→ PROBLEM TO WORK ON: Show each line in the listing below that contains the word "will".
── ENTRIES SHOWN ──
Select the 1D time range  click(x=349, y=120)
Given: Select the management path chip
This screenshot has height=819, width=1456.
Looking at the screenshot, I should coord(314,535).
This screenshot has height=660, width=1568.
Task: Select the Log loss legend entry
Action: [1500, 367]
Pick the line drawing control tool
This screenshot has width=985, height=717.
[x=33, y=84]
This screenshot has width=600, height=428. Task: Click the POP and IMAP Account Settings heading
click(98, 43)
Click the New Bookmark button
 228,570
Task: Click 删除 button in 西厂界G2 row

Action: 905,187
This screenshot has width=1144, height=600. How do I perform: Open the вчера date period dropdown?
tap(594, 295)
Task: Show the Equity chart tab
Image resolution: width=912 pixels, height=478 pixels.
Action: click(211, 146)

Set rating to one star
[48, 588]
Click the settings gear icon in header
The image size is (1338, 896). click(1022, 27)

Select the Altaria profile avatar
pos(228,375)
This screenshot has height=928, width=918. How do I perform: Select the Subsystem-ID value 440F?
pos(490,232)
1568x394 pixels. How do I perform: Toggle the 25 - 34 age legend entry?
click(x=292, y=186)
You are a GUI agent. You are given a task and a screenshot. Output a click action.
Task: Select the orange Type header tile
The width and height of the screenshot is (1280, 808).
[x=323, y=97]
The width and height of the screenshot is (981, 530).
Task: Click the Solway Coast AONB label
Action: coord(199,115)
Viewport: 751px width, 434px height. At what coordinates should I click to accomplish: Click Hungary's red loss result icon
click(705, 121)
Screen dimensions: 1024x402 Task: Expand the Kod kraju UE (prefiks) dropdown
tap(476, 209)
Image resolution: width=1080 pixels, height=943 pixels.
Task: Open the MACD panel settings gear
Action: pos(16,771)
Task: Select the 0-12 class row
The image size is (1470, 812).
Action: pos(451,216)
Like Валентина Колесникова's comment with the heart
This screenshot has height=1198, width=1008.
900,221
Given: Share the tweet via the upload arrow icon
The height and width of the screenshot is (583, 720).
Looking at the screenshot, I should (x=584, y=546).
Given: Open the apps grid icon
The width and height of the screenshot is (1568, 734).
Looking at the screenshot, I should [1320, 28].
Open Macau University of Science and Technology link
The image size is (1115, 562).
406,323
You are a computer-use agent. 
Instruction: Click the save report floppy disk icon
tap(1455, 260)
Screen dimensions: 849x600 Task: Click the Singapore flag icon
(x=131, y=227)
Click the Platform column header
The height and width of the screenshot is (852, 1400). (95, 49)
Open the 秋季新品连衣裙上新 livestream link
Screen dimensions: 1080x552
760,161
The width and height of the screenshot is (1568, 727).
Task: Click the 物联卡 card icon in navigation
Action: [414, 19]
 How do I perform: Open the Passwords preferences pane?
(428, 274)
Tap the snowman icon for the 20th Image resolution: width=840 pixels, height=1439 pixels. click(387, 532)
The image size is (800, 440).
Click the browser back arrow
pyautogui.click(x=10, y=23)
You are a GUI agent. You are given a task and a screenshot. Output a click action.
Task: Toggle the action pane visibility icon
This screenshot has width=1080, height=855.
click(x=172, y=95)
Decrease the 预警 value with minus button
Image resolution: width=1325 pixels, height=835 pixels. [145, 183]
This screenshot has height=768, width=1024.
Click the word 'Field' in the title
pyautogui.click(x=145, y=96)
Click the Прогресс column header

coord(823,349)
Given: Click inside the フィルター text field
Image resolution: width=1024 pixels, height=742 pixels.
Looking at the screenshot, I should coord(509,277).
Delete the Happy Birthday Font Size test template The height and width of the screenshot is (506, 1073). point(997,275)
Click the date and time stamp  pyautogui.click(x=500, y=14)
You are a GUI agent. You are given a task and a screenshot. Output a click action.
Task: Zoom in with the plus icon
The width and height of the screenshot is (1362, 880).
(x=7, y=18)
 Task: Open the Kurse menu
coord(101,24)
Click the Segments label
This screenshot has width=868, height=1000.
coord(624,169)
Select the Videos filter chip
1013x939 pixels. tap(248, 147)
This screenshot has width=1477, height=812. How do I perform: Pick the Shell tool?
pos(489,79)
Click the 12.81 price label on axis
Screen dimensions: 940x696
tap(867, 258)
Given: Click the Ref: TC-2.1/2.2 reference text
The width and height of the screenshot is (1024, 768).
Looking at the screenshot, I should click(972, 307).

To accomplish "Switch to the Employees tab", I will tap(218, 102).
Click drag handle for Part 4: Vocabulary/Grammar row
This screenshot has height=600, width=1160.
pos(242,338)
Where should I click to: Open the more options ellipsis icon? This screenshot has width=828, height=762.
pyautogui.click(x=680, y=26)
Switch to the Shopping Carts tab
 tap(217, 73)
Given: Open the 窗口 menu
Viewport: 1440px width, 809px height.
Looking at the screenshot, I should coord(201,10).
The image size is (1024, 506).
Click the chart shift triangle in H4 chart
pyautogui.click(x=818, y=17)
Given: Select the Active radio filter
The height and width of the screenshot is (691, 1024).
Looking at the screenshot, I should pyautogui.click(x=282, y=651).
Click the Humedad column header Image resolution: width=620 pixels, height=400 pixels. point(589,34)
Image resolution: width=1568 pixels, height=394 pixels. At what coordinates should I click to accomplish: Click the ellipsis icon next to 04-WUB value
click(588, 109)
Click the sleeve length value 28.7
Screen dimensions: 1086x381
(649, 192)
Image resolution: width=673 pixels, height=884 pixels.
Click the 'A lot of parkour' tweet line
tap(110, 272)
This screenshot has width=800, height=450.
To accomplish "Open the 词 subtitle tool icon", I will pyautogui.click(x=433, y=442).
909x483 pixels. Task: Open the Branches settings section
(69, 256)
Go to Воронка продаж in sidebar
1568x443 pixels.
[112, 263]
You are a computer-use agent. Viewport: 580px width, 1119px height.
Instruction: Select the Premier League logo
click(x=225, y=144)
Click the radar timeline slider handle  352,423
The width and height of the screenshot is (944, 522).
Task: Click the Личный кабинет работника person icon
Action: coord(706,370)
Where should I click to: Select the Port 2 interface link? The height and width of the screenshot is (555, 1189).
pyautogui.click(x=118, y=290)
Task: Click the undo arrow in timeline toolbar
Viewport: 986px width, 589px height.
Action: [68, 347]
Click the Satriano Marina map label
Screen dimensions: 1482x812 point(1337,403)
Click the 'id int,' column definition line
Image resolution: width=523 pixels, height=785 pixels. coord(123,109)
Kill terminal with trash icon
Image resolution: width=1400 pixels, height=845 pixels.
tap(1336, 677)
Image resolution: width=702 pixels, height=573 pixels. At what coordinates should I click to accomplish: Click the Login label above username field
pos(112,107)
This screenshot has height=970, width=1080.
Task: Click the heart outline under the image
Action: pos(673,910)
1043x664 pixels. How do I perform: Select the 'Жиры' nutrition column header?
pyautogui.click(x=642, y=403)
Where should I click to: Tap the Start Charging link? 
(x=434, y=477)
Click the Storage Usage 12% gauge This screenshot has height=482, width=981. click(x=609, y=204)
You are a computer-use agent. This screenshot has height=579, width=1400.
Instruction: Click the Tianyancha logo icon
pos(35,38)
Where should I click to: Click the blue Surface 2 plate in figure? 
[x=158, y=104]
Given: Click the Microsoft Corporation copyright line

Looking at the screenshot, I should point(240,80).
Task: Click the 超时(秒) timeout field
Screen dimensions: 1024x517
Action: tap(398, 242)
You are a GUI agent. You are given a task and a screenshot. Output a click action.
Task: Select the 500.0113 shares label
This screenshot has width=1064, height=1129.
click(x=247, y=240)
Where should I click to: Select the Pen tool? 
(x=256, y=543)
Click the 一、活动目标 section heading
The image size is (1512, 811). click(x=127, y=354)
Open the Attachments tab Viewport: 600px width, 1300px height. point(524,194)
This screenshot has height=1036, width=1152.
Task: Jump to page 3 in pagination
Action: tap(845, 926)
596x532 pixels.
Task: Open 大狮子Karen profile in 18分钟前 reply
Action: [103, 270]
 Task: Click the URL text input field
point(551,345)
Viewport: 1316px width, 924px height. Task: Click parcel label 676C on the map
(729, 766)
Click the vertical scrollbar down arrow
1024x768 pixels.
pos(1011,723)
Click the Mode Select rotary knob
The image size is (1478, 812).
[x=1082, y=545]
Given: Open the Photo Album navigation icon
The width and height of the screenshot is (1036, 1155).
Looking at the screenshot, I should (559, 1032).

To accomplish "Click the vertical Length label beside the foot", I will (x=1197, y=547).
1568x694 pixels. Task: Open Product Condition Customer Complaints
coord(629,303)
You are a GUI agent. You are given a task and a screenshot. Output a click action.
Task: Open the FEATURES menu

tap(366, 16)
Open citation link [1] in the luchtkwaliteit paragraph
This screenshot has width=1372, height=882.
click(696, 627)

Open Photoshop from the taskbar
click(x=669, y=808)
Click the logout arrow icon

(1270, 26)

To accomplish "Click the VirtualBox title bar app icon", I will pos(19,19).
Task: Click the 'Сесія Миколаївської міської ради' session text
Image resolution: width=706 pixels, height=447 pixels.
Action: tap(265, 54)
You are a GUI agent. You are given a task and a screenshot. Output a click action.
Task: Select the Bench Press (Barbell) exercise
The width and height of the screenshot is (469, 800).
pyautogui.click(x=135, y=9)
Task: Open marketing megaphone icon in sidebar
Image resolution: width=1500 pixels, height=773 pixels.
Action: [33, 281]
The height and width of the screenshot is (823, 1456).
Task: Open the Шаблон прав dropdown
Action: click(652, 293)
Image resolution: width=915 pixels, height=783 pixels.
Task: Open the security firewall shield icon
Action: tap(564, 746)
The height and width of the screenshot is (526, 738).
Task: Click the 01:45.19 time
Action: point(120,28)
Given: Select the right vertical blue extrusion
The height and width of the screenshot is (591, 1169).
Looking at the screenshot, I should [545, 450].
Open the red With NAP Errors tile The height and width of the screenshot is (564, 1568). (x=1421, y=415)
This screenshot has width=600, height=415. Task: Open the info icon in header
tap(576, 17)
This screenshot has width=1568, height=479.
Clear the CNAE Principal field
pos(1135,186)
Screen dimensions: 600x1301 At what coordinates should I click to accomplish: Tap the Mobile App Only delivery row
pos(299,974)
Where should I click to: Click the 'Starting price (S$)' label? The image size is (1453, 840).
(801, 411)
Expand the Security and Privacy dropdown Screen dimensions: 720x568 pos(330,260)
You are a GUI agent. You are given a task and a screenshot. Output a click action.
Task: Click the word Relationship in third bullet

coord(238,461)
───
→ WRITTEN RESPONSE:
To accomplish "Switch to the Employees tab", I will tap(218, 102).
To accomplish "Open the 词 subtitle tool icon", I will pyautogui.click(x=433, y=442).
To accomplish "Click the vertical Length label beside the foot", I will (x=1197, y=547).
To accomplish "Click the VirtualBox title bar app icon", I will pos(19,19).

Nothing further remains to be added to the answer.